Basada en el Código Civil y Comercial de la Nación, la normativa busca equilibrar las responsabilidades de los progenitores y asegurar que los hijos mantengan su nivel de vida, independientemente de si sus padres conviven o no.
¿Qué gastos comprende la cuota alimentaria?
Según información oficial, el concepto de “alimentos” es amplio y abarca todo lo necesario para la subsistencia y formación del menor. Esto incluye:
- Manutención: comida y necesidades básicas diarias.
- Vivienda: gastos de alojamiento y servicios del hogar.
- Educación: cuotas escolares, materiales y formación profesional o de oficio.
- Salud: asistencia médica, farmacéutica y tratamientos.
- Vestimenta: ropa y calzado.
- Esparcimiento: actividades recreativas y vida social.
Reconocimiento de las tareas de cuidado
Un aspecto central de la ley argentina (Art. 660) es el reconocimiento del valor económico de las tareas de cuidado.

Esto significa que el tiempo y esfuerzo dedicado por el progenitor que convive con el menor (cocinar, acompañar al médico, ayudar con las tareas escolares) se computa como un aporte real a la manutención, un dato determinante al fijar el monto que debe abonar el otro progenitor en dinero.
Cálculo y obligaciones en el pago de alimentos
La determinación del monto de la cuota alimentaria no responde a una cifra fija universal, sino que se establece mediante un análisis proporcional basado en dos variables principales: las necesidades del niño o adolescente y la capacidad económica del alimentante.
Para que la cuota no pierda valor mes a mes en el contexto inflacionario es vital que los acuerdos incluyan una cláusula de actualización como, por ejemplo, el Índice de Precios al Consumidor (IPC).

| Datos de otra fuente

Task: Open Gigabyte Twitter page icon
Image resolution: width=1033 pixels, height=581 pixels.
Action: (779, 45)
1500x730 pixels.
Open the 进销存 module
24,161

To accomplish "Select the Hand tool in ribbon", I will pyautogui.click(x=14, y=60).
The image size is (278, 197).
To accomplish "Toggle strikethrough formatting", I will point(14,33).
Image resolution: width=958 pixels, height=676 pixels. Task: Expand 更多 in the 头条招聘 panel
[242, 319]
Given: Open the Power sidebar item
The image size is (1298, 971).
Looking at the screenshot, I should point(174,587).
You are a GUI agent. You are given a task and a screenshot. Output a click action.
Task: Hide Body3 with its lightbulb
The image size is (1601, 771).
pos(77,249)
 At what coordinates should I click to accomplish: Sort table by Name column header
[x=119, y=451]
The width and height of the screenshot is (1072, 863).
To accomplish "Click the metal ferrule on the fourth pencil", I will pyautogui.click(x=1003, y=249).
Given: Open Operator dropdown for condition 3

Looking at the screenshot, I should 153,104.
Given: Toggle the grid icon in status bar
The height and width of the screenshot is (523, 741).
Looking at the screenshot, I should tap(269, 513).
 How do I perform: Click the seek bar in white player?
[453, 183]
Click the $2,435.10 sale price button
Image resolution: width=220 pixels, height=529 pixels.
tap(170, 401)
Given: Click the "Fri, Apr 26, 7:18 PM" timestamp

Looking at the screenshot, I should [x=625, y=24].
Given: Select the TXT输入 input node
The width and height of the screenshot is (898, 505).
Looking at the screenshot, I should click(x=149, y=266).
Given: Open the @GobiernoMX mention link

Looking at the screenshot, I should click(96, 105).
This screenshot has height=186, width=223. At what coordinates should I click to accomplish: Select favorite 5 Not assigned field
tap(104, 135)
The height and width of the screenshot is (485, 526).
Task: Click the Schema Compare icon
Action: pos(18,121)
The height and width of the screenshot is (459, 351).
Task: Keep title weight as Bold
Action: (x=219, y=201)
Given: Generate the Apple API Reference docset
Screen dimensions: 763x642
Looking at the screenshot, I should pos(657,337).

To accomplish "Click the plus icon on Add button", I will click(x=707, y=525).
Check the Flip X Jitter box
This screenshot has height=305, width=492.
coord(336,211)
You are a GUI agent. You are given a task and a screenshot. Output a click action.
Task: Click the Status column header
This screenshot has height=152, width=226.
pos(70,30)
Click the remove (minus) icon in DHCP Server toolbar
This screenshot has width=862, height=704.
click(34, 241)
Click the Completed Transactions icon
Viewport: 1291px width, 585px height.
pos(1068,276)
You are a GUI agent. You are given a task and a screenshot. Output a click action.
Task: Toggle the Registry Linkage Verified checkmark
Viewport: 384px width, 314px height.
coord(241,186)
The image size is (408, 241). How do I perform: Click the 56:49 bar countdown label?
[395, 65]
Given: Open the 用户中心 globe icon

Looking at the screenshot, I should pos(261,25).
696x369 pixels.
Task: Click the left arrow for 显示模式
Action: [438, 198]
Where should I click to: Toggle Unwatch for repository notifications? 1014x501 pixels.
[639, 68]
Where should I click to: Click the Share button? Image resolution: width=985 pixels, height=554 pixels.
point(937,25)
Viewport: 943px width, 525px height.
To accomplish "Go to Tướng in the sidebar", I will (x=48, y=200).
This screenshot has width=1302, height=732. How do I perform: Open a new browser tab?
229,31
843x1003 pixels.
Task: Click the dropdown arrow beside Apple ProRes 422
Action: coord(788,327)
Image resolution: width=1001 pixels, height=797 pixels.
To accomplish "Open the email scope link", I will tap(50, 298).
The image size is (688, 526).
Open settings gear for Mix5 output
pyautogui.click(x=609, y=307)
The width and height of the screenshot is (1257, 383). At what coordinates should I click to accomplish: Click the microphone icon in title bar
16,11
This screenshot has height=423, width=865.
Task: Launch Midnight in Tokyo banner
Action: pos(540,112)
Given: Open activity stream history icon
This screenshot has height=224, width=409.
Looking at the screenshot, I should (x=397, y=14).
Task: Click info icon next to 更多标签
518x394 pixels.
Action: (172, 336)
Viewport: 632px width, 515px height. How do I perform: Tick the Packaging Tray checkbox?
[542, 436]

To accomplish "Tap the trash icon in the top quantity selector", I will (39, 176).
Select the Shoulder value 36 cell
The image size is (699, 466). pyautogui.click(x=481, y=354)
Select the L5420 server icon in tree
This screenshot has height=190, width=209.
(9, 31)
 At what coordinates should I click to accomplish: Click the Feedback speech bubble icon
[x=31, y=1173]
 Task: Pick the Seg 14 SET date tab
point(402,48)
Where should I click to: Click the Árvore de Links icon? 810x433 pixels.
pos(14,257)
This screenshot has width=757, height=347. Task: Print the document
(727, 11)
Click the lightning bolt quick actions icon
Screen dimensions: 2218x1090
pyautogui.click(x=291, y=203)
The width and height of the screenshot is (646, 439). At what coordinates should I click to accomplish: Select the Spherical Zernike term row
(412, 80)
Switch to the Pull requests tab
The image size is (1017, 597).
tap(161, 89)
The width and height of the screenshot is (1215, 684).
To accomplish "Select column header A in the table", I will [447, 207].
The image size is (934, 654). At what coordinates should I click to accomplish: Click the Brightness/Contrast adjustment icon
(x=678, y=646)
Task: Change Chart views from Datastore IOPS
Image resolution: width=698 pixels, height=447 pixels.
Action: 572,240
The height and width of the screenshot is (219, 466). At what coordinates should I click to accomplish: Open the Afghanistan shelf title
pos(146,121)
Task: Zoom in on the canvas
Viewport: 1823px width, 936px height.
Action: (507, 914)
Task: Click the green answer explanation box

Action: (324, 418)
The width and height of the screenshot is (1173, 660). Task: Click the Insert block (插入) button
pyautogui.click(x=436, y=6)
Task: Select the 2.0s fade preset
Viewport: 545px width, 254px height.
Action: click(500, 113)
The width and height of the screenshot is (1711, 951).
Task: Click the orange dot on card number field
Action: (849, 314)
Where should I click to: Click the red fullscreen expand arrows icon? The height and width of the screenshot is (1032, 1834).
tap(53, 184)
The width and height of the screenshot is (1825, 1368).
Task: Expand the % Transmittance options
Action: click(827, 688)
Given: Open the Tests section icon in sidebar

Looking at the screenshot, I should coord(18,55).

¿Quién debe pagar la cuota alimentaria?
La cuota alimentaria debe ser abonada por el progenitor no conviviente, según su capacidad económica y el nivel de vida previo a la separación. La obligación recae sobre ambos padres, aunque quien convive también contribuye a través del cuidado cotidiano.
Alimentos: ¿hasta qué edad del hijo se pagan?
La obligación rige hasta los 21 años en todos los casos. Se extiende hasta los 25 años si el hijo o hija continúa estudiando y no tiene ingresos propios. En casos de discapacidad que impida la autosuficiencia, no tiene límite de edad.
¿Qué pasa si no se paga la cuota alimentaria?
El incumplimiento de la cuota alimentaria puede traer consecuencias legales serias. Ante la persistencia de la falta de pago, pueden ordenarse medidas como la inclusión en el Registro de Deudores Alimentarios, lo que puede afectar la posibilidad de acceder a créditos, licencias e incluso espectáculos.